Criminal sanctions are now regularly being imposed on landlords who failed to complete the Right to Rent checks.

In February 2016 the government placed an obligation on landlords of residential property to ensure that all adult occupiers of the property had the legal right to live in the UK. In the two years since this change the Home Office has fined more than 400 landlords who have either not carried out the correct checks or have allowed occupiers to live in their property when they are not permitted to live in the UK. The average fine was over £650 per landlord. Interestingly though far few numbers of deportations have resulted from Right to Rent breaches than the number of fines that have been issued.

However, the Right to Rent checks are currently being challenged through the Courts. This action has been brought after the Residential Landlords Association found that landlords are now reluctant to rent to anyone who does not hold a British Passport. As a result, there is concern that the rules are causing discrimination against potential tenants who are entitled to live in the UK but who are not British Citizens. This is a possible breach of the European Convention on Human Rights.

Landlords are understandably keen to avoid criminal sanctions which result from breaching the legislation. This cautious approach is causing many landlords to refuse to rent to individuals who are perfectly entitled to live in the UK. This is on the basis that they feel less capable of checking documents provided by tenants are genuine if they are not a British Passport and do not want to risk substantial fines.

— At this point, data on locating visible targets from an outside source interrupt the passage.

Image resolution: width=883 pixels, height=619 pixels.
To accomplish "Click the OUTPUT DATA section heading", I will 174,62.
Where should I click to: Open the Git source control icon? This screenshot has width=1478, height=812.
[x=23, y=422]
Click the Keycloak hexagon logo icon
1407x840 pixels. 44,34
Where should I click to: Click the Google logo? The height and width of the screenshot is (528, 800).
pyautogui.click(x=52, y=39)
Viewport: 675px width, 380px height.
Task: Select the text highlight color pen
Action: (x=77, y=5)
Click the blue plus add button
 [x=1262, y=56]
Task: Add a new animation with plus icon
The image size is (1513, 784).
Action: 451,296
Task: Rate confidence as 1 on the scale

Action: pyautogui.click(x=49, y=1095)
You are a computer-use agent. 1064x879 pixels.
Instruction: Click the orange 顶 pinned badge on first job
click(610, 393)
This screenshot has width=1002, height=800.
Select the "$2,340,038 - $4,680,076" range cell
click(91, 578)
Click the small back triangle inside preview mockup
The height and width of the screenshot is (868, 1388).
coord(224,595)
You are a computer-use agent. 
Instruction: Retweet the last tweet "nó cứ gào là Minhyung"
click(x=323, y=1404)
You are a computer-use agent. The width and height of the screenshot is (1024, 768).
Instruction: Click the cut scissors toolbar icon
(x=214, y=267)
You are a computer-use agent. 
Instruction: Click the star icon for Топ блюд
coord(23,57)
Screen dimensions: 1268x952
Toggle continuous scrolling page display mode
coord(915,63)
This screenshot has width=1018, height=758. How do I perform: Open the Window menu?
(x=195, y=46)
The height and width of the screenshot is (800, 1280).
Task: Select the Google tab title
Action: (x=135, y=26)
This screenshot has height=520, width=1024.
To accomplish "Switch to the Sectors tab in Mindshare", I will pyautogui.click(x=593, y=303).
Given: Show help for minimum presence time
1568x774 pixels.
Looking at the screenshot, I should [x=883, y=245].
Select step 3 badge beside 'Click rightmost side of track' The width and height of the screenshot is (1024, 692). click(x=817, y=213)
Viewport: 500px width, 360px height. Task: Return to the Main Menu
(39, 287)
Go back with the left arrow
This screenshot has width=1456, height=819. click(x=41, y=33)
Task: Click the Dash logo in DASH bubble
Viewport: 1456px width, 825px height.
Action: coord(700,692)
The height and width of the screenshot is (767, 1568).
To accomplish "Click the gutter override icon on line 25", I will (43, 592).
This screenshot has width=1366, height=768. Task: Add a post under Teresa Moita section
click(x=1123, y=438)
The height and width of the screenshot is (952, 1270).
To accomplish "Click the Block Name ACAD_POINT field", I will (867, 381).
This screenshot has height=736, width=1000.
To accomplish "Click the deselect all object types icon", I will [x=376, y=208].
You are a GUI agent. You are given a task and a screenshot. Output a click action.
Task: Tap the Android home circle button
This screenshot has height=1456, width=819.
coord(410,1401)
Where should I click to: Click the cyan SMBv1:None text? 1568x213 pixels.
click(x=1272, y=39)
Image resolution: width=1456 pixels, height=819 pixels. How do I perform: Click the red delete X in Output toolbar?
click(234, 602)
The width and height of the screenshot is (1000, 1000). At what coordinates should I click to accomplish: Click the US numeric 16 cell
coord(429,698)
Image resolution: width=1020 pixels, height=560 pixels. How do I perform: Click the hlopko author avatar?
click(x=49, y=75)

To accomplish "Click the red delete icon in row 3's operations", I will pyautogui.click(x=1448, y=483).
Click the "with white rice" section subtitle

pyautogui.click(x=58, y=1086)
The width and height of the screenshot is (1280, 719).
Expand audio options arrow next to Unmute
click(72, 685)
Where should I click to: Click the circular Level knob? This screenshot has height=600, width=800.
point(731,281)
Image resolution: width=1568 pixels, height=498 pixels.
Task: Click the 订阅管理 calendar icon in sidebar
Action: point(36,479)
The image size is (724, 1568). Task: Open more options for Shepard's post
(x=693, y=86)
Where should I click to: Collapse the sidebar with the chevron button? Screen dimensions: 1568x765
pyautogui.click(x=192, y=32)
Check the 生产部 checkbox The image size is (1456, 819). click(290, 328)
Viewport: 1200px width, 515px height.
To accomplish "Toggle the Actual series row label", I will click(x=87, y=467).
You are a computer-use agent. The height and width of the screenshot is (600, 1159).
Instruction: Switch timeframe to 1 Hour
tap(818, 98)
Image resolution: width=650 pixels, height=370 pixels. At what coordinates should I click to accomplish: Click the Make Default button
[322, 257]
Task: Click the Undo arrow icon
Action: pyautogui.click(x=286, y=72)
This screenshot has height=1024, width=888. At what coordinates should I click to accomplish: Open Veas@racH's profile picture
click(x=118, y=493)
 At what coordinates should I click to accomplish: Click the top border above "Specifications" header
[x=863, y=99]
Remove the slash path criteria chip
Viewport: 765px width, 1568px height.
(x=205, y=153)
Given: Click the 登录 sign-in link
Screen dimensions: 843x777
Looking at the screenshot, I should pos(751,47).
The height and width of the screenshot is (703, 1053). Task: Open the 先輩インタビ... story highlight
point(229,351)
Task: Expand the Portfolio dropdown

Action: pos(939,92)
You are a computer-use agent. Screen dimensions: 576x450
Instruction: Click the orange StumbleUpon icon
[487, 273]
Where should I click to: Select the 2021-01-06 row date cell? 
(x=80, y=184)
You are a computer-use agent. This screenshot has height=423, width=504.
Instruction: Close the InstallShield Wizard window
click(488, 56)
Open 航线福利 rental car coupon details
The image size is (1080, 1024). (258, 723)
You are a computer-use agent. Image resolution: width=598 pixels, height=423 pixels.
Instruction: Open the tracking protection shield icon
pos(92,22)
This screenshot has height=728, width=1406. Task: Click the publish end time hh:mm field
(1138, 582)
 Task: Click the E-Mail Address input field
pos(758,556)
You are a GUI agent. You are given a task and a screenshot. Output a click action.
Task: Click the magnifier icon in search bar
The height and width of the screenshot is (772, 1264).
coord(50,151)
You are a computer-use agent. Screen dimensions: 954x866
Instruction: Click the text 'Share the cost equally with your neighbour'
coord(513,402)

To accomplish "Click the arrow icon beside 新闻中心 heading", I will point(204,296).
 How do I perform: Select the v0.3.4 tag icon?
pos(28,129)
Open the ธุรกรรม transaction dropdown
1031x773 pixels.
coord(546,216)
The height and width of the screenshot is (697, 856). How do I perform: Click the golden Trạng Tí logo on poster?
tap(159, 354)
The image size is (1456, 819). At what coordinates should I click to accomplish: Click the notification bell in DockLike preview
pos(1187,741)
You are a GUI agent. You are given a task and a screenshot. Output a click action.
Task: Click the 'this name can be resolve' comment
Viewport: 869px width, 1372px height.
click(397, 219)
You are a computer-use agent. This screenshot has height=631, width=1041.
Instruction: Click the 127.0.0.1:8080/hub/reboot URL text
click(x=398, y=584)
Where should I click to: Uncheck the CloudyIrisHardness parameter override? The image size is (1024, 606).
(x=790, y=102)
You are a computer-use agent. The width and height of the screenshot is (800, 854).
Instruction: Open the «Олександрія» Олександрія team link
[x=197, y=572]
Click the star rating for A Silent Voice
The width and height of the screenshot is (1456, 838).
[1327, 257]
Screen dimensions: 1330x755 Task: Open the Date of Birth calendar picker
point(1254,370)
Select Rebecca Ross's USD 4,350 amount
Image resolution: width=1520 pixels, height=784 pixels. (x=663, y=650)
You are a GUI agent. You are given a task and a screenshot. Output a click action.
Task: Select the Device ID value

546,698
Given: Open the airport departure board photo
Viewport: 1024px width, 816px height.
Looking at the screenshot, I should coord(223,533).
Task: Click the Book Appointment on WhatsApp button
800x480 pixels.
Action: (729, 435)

However, being selective as to who they rent property to could result in a claim being brought against the landlord for discrimination. Consequently landlords are at risk even if they chose to adopt a more cautious approach as to who they rent to.

If the challenge in the Courts is successful the Home Office will need to reconsider the scheme. The balance between punishing those who deliberately evade the law, while not deterring landlords from renting to legitimate residents that are non-UK nationals, needs to be improved. In the meantime the key advice to all landlords is to keep clear records of what documents were checked and when the check took place. Landlords should ensure they see originals of the documents being relied on and if in doubt use the Home Office checker: prior to allowing tenants to move in.